Zie Van der Feltz I, p. 371-372.
Zie Van der Feltz I, p. 373-374. Bij de totstandkoming van art. 6:172 BW werd de curator door de wetgever overigens wederom als vertegenwoordiger geduid; zie Pafi. Gesch. Boek 6, p. 732.
Zie voor een overzicht van de verschillende visies in literatuur en rechtspraak omtrent de rechtspositie van de curator: Verstijlen 1998a, p. 87-97; Wessels Insolventierecht W 2010, par. 4145-4158.
In deze zin o.a. Kortmann 1993, p. 111 en Kortmann & Faber 1996b, p. 172, met verwijzingen. Aanvaarding van de theorie dat de curator niet als vertegenwoordiger heeft te gelden, maar handelt krachtens een eigen, hem door de wet toegekende bevoegdheid, wil overigens geenszins zeggen dat niet ook andere theorieën juist kunnen zijn of juiste elementen kunnen bevatten.
Zie Verstijlen 1998a, p. 100 en p. 205, met verwijzingen.
Zie nader § 4.6.
Zie ook Kortmann & Faber 1996b, p. 145. Zie voorts Wessels Insolventierecht VII 2010, par. 7082, en de daar vermelde verwijzingen. In de literatuur wordt het feit dat de curator — behoudens gestanddoening — niet gehouden is een door de schuldenaar in het leven geroepen verbintenis na te komen, geregeld verklaard door erop te wijzen dat de failliet de debiteur van de verbintenis blijft; in deze zin bijvoorbeeld Van Oostram-Streep 2006, p. 162; Slaski 2009, p. 114. Dat is (dus) onjuist, aangezien de curator gehouden is de boedelschulden die ook verbintenissen van de failliet zijn — te betalen.
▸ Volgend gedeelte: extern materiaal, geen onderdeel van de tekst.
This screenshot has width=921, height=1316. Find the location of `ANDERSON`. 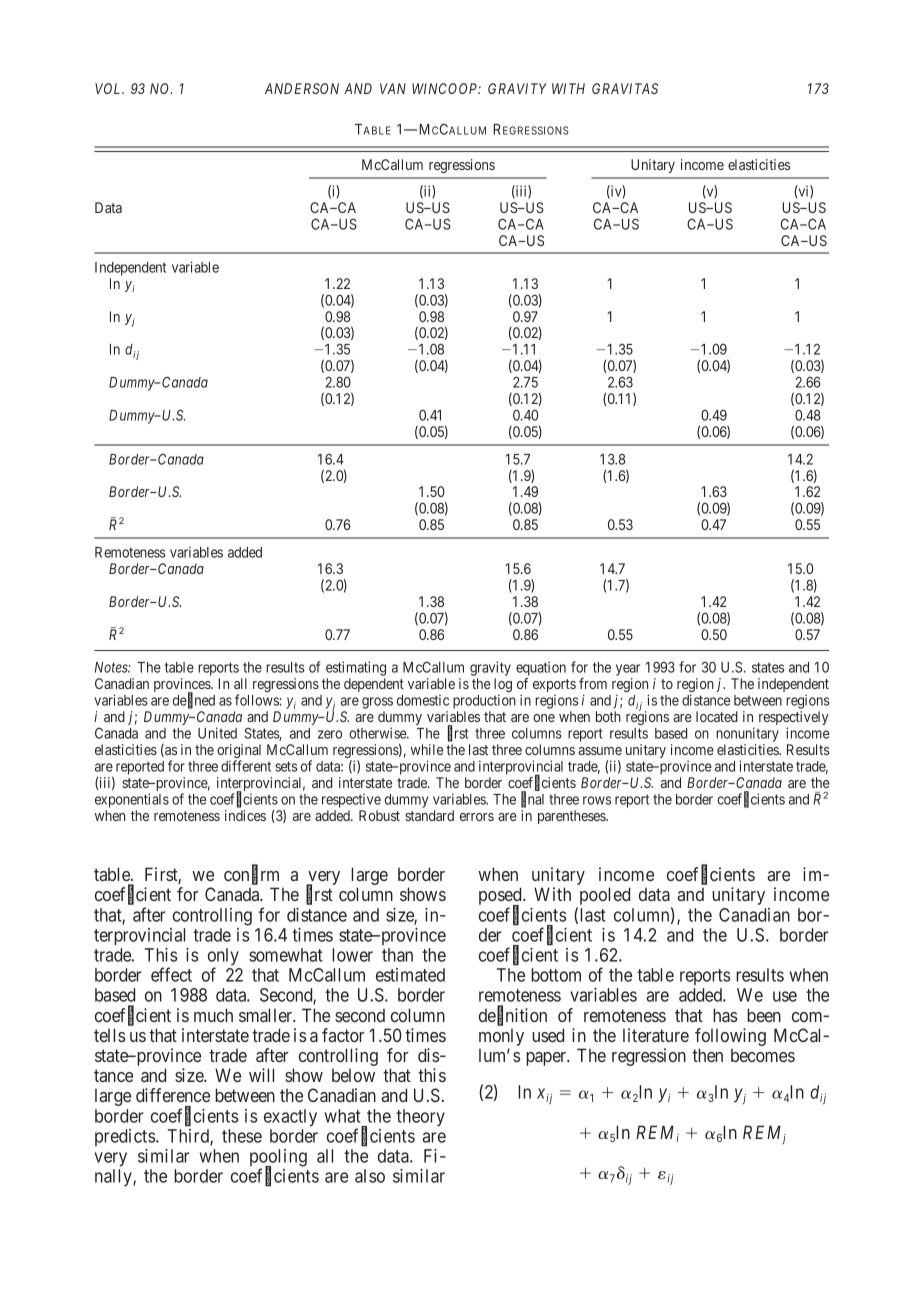

ANDERSON is located at coordinates (302, 88).
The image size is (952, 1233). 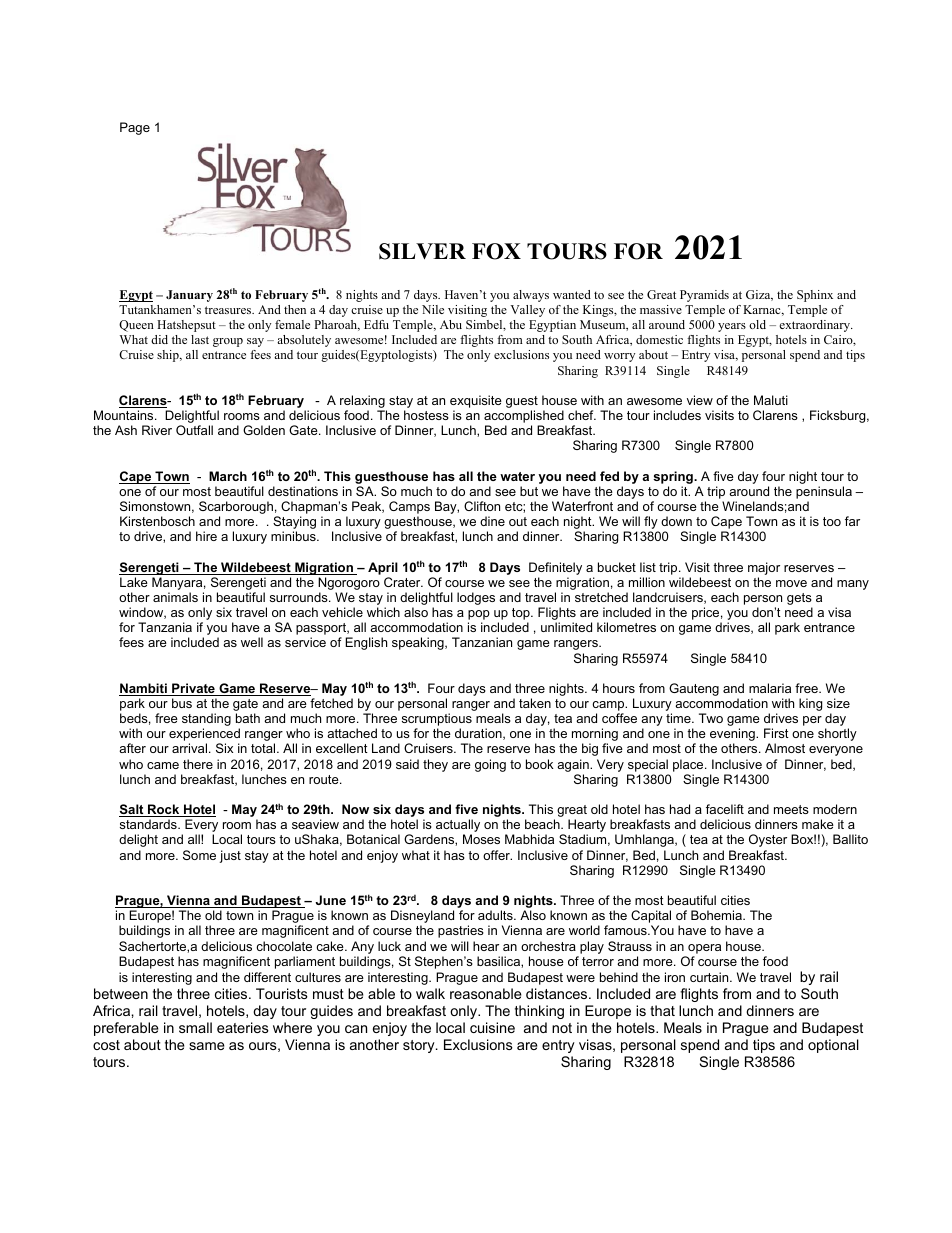 What do you see at coordinates (791, 583) in the document?
I see `move` at bounding box center [791, 583].
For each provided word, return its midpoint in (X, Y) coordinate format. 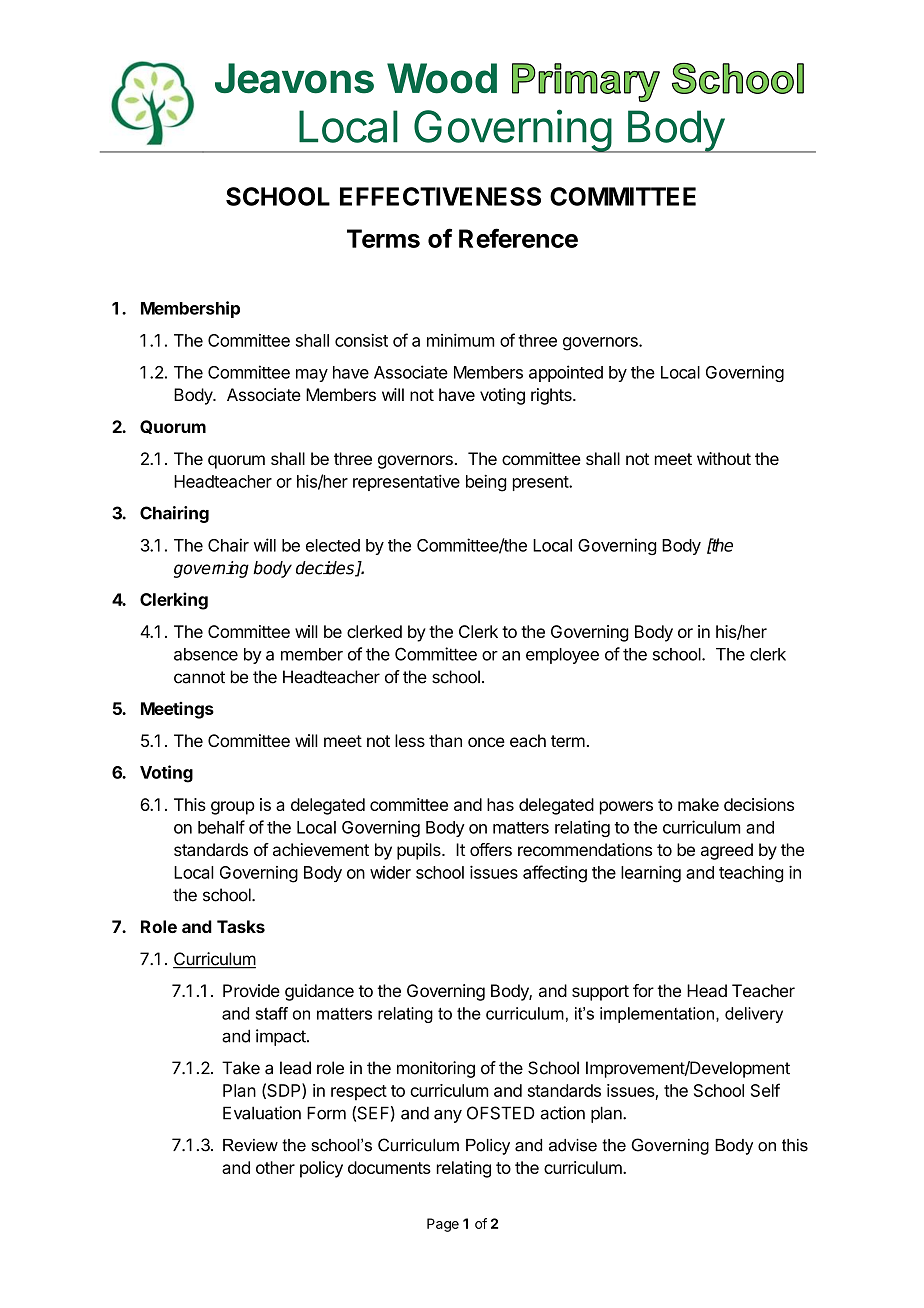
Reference (518, 238)
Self (765, 1090)
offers (491, 849)
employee (562, 656)
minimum (460, 340)
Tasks (241, 926)
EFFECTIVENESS (440, 196)
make (698, 804)
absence (206, 654)
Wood (442, 78)
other (275, 1167)
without (724, 458)
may (312, 375)
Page (443, 1225)
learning (651, 874)
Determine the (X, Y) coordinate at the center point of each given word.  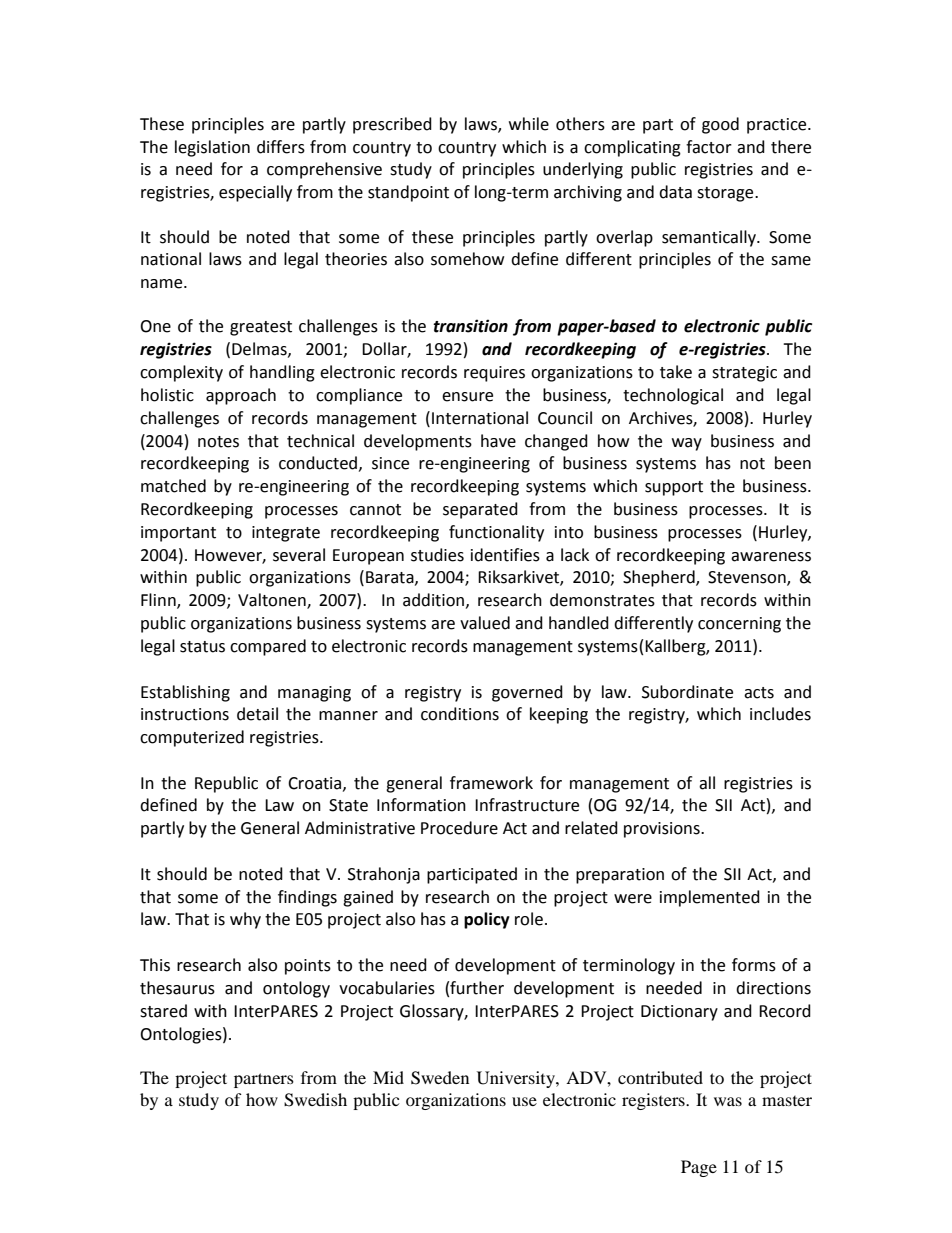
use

Dat door de schuldenaar in het leven geroepen verbintenissen tijdens faillissement niet behoeven te worden nagekomen, vloeit voort uit art. 26 Fw.
In dezelfde zin: Kortmann & Faber 1996a, p. 133; Kortmann & Faber 1996b, p. 144-145; Wessels Insolventierecht VII 2010, par. 7276 en 7277. Het gaat dan om het faillissement van een natuurlijk persoon dat bij gebrek aan baten wordt opgeheven; zie art. 16 Fw. Bij iedere andere wijze waarop een faillissement kan eindigen worden de boedelschulden integraal betaald, terwijl op grond van art. 173 lid 1 Fw jo art. 2:19 lid 1 sub c jo lid 6 BW de schuldenaar-rechtspersoon in geval van opheffing ophoudt te bestaan.
Zie de artikelen 26 en 37a Fw.
Dit is een gevolg van het fixatiebeginsel; zie § 2.3.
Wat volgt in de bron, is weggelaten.